## What to produce
Look through the data below for the line with "Image resolution: width=604" and the line with "Task: Like Bùi Công Nam's comment with Thích", then output those two and all lines in between, exactly as written.

## Data for review
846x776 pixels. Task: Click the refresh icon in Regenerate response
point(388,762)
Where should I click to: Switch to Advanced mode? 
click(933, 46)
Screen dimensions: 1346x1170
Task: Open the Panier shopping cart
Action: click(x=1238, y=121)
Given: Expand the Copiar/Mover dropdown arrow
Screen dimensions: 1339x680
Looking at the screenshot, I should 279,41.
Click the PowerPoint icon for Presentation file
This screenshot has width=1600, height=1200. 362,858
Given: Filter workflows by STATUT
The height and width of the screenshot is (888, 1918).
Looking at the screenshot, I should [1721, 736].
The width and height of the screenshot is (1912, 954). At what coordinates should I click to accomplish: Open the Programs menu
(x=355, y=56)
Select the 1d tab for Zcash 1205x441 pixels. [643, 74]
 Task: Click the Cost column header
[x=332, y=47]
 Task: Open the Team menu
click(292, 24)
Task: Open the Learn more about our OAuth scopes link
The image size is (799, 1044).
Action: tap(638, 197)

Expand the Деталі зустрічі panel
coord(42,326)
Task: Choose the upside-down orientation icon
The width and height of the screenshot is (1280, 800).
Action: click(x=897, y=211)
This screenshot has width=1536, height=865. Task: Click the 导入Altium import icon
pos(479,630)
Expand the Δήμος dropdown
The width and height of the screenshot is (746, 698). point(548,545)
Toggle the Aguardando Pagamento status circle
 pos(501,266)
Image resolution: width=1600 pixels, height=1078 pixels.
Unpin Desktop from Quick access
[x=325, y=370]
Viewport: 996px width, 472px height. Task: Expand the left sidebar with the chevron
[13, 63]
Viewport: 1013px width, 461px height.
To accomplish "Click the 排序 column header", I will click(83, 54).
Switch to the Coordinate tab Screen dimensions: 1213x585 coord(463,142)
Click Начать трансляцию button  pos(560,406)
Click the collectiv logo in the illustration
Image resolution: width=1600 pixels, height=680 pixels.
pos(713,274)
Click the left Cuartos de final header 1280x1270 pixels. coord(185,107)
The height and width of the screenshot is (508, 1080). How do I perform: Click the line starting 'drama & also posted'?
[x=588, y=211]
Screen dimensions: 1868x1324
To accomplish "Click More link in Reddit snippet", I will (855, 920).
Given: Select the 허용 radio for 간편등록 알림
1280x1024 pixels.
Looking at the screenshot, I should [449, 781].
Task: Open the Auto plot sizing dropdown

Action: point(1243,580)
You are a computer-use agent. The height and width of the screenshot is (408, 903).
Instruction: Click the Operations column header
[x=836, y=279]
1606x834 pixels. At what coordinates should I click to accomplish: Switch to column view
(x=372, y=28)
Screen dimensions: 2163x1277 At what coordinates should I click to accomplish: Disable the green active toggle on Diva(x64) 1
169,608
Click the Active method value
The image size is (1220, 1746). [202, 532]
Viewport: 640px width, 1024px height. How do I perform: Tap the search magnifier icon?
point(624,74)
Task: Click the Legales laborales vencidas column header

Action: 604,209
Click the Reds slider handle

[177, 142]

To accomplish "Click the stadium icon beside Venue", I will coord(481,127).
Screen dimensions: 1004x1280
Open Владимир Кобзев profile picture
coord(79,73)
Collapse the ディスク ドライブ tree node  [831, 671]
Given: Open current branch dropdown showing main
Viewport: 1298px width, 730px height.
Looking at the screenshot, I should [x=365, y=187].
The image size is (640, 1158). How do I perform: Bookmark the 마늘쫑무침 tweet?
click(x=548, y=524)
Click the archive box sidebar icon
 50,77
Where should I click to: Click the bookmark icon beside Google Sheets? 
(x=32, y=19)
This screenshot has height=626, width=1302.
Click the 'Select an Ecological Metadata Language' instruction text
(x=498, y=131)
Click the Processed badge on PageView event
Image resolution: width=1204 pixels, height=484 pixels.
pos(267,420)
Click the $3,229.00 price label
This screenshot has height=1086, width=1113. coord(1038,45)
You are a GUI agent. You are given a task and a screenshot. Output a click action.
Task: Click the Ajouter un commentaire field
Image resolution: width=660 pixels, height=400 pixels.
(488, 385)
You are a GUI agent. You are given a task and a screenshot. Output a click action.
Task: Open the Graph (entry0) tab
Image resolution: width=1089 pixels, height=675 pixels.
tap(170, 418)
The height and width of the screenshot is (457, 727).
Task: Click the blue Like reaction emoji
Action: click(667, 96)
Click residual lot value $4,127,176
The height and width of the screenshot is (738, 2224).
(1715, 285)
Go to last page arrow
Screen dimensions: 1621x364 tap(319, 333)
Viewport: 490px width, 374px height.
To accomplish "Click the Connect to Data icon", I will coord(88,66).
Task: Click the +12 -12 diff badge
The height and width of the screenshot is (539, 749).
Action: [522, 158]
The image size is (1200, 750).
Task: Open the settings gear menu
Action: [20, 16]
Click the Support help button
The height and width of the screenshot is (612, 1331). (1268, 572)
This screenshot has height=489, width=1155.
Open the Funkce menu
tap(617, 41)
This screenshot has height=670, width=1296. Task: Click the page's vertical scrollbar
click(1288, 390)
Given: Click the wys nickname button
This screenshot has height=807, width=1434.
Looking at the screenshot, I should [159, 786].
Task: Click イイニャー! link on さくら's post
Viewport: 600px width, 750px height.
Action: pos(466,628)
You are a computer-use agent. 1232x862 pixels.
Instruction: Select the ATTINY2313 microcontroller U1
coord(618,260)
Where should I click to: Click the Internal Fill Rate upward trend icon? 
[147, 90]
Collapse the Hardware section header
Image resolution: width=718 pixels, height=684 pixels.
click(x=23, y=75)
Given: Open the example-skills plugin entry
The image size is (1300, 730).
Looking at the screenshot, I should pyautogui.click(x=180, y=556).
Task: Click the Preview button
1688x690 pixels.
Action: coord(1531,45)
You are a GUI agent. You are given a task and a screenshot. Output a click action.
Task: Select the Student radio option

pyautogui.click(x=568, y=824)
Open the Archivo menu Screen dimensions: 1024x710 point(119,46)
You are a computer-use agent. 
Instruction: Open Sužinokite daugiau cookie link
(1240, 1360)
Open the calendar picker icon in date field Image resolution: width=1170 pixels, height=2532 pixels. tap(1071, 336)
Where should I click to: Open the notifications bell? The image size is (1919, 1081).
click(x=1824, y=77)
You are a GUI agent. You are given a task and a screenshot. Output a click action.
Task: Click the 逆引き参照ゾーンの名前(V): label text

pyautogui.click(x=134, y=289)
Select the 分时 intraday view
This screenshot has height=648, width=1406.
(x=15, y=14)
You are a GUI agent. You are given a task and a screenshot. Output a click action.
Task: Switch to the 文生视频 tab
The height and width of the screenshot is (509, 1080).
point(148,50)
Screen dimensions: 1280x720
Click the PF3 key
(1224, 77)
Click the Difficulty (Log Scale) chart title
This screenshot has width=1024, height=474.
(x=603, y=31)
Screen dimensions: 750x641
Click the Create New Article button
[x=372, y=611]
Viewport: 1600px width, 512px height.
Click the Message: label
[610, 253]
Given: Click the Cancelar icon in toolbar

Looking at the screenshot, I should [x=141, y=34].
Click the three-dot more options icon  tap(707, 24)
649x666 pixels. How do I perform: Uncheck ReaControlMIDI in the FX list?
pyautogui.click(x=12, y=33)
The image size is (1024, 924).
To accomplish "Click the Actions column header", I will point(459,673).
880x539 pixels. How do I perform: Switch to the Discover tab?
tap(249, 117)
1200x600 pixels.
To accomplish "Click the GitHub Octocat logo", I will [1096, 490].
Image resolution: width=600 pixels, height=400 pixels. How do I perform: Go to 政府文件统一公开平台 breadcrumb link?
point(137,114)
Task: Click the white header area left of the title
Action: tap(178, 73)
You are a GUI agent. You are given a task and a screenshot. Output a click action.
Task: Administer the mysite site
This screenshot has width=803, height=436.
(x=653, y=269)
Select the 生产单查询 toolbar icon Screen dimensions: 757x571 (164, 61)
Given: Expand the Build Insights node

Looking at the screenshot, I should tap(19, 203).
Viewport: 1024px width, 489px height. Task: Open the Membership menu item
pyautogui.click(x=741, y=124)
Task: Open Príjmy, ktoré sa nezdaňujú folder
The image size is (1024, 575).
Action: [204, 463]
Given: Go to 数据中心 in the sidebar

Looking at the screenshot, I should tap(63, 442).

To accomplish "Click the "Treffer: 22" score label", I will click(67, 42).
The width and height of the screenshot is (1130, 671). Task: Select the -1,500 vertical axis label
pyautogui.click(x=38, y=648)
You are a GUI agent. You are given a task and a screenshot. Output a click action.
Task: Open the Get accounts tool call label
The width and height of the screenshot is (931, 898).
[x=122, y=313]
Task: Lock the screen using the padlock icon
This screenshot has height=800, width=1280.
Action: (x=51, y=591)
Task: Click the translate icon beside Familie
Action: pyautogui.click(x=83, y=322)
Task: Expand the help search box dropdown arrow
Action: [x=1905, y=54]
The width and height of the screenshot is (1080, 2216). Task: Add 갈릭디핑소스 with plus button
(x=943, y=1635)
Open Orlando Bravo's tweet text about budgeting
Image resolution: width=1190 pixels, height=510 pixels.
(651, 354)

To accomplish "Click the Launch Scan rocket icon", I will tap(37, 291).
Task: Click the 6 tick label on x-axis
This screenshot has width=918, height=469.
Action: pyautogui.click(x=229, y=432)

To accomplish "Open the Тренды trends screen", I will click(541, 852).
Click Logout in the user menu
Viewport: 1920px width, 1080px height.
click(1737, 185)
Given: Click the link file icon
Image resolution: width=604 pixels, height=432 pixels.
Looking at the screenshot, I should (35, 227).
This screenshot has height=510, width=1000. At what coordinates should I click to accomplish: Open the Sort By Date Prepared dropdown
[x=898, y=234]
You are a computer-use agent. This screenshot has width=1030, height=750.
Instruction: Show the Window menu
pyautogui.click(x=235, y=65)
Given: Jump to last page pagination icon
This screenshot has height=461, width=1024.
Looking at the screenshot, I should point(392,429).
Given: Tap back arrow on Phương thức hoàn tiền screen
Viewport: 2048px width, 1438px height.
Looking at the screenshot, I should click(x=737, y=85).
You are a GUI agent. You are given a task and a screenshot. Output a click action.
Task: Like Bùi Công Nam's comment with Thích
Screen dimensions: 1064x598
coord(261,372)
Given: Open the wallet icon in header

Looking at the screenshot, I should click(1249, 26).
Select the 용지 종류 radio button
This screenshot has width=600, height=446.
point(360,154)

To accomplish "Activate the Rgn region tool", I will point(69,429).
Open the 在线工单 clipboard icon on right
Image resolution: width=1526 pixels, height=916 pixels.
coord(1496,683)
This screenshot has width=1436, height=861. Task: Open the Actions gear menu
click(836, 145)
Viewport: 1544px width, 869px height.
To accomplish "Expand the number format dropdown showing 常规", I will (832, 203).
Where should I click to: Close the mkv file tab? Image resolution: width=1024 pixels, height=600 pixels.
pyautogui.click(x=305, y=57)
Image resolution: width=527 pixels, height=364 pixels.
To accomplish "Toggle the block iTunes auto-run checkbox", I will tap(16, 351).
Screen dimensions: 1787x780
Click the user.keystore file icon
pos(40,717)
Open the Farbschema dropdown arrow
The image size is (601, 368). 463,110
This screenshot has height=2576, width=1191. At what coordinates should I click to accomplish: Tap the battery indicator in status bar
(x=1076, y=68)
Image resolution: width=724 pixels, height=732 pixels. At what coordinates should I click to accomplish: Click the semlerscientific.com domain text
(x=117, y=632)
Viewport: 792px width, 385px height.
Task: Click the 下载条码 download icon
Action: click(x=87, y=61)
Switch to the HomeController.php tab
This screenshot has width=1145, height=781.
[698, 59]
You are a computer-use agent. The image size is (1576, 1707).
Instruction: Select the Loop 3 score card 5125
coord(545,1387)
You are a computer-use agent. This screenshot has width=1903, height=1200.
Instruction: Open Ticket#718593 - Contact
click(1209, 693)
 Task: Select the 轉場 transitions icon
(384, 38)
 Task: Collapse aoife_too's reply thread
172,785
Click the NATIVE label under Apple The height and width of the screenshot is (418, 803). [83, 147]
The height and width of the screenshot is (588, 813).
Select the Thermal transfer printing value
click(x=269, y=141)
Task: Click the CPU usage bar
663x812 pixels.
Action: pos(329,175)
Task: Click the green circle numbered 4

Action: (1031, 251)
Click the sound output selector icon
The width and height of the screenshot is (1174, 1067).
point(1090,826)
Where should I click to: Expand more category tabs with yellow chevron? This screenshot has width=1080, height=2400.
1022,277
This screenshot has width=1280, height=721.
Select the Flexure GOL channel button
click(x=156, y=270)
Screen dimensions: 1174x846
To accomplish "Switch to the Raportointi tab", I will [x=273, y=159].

## Exercise output
Image resolution: width=604 pixels, height=432 pixels.
Looking at the screenshot, I should (35, 227).
This screenshot has height=510, width=1000. At what coordinates should I click to accomplish: Open the Sort By Date Prepared dropdown
[x=898, y=234]
You are a computer-use agent. This screenshot has width=1030, height=750.
Instruction: Show the Window menu
pyautogui.click(x=235, y=65)
Given: Jump to last page pagination icon
This screenshot has height=461, width=1024.
Looking at the screenshot, I should point(392,429).
Given: Tap back arrow on Phương thức hoàn tiền screen
Viewport: 2048px width, 1438px height.
Looking at the screenshot, I should click(x=737, y=85).
You are a GUI agent. You are given a task and a screenshot. Output a click action.
Task: Like Bùi Công Nam's comment with Thích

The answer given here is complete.